MLB

Steven Wright's Knuckleball Is Making American League Hitters Look Silly

The Red Sox have found a top starter right under their noses.

The knuckleballer isn't sexy.

The guy who throws the knuckler generally doesn't have a pedigree. He's the veteran starter who hasn't been able to make it in the Majors with the usual repertoire and goes to the knuckleball to try and keep his career alive.

And the pitch itself isn't glamorous. It's not an upper-90s fastball or a wipe-out slider or a knee-buckling curveball. It's gangly and awkward, like a newborn deer trying to find its footing along a crowded forest floor. Catchers often times have a hard time catching the pitch, further leading to its appearance of awkwardness.

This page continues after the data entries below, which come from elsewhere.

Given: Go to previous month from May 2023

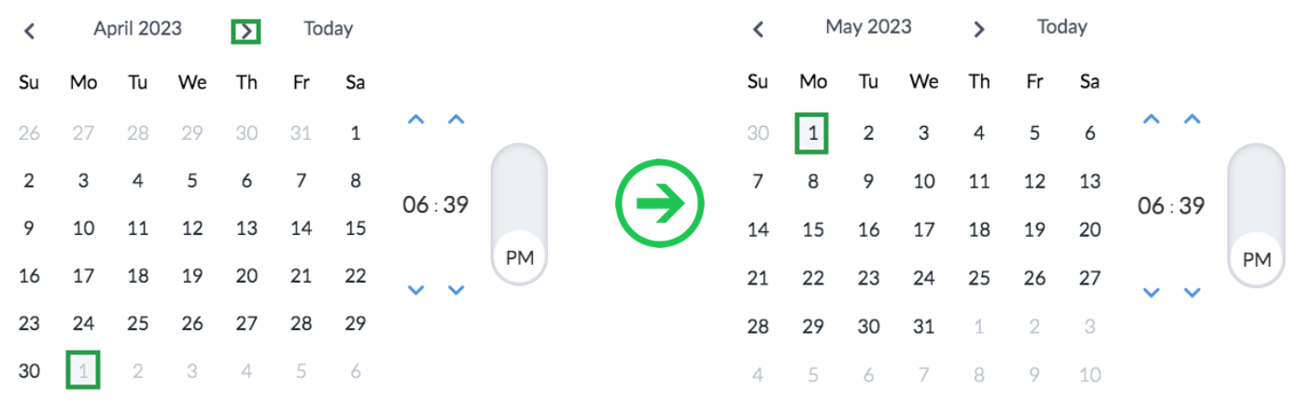Looking at the screenshot, I should (x=758, y=30).
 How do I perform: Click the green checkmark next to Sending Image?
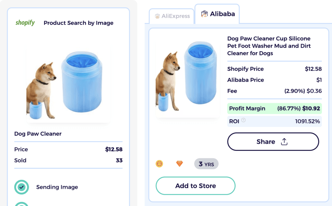(x=21, y=187)
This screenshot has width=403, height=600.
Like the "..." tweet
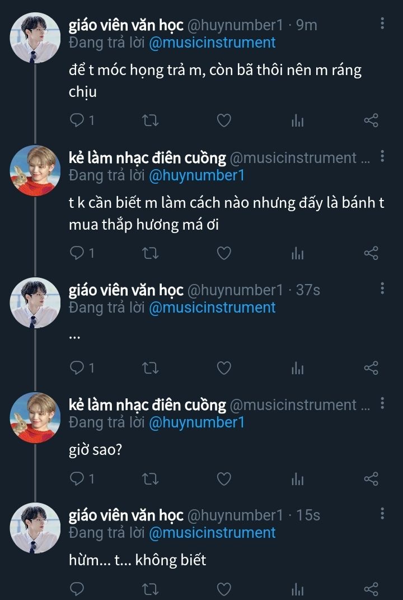pos(224,368)
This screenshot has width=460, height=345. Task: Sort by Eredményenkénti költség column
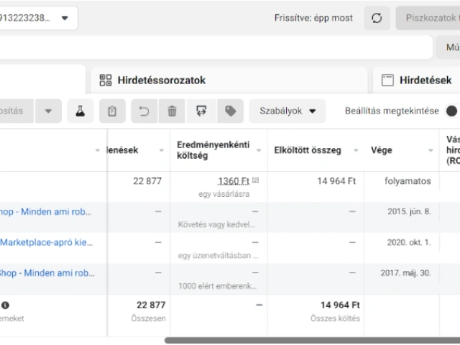tap(213, 150)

But there's no denying that, when thrown properly, with accuracy, the knuckleball is as deadly a weapon as Noah Syndergaard's fastball, Clayton Kershaw's curveball or Chris Sale's slider. And it is a pitch that has turned Boston right-hander Steven Wright into one of the most dominant pitchers in the American League here in 2016.

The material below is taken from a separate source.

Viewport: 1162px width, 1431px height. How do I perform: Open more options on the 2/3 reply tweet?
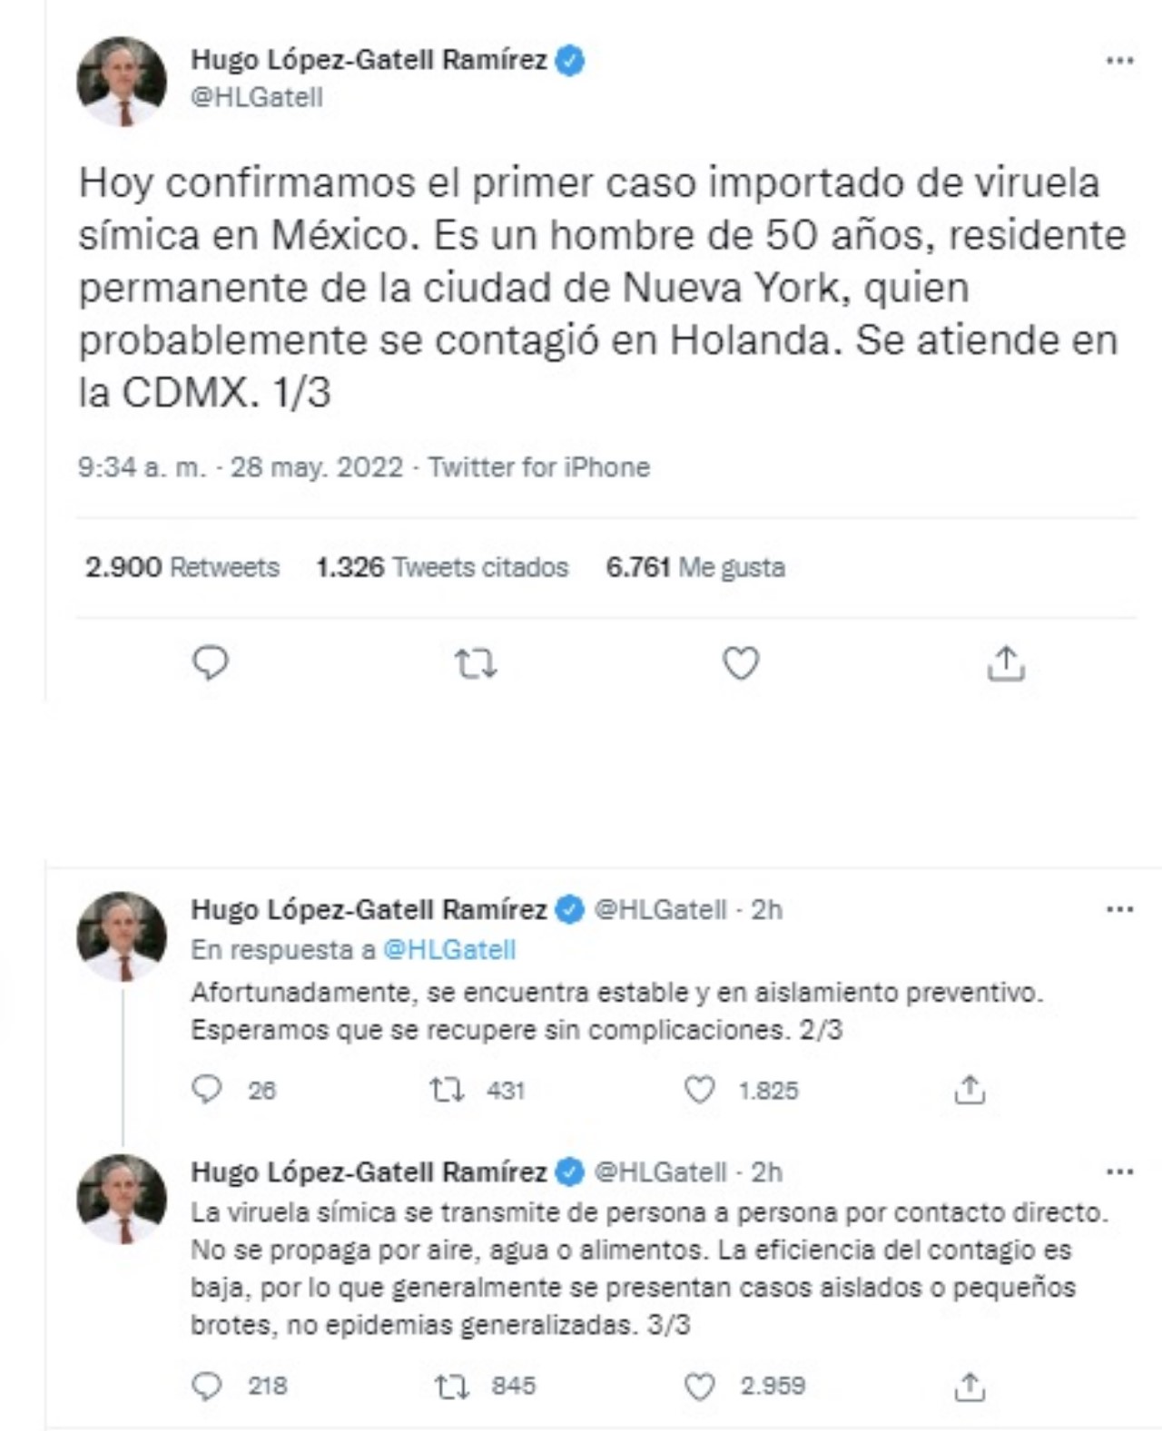pos(1119,909)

On Sunday against the Baltimore Orioles, Wright's knuckler was particularly ornery, doing ridiculous things like this.


That pitch allowed Wright to throw a 122-pitch complete game against the O's on Sunday, allowing two earned runs on four hits with five walks and seven strikeouts. In 10 starts this season (69 2/3 innings), Wright is 5-4 with a 2.45 ERA, striking out 7.88 batters per nine (K/9) while walking 3.36 per nine (BB/9).

Wright's 122 pitches were the second-most thrown in a complete game this season (San Francisco's Jeff Samardzija threw 123 earlier this season), and he's allowed just three home runs all season.

Hitters have simply been unable to square up that dancing knuckler, batting a mere .198 against Wright. And all this success has put Wright near the top of the leaderboard in a number of categories.

Stat Number Rank
ERA 2.45 6th
FIP 3.17 7th
Opp. BA .198 4th
K/9 7.88 25th
HR/9 0.39 3rd


His 69 2/3 innings this year are fifth-most among American League starters, and he's tied for the lead in quality starts (6-plus innings pitched, 3 earned runs or fewer) with 9 and in complete games, now with 3.


While Wright doesn't pile up the strikeouts, he does get more than his fair share, and combines it with a soft-hit rate of 21.5%, ninth-best in the American League (21.5% of contact against Wright is considered "softly-hit" by FanGraphs).

His knuckler tumbles up to the plate at an average of just under 74 miles an hour, about the same speed as R.A. Dickey's, which averages 75.4 mph, both of which are harder than the traditional knuckleball, which typically is about 10 mph slower. (Tim Wakefield averaged 66.2 mph on his knuckleball, for example.) That gives hitters a little less time to see the pitch, without losing any of the movement.

Look, there's not a lot to break down with a knuckleballer. The pitch has no spin and dances all over the place. Catchers have no idea where it's going, and sometimes, pitchers don't either. It's a difficult pitch to throw for strikes, but when a hurler learns how to do it, he becomes a very dangerous person.

Steven Wright has learned the gangly art of the knuckler, and is making the rest of the American League look silly in the process.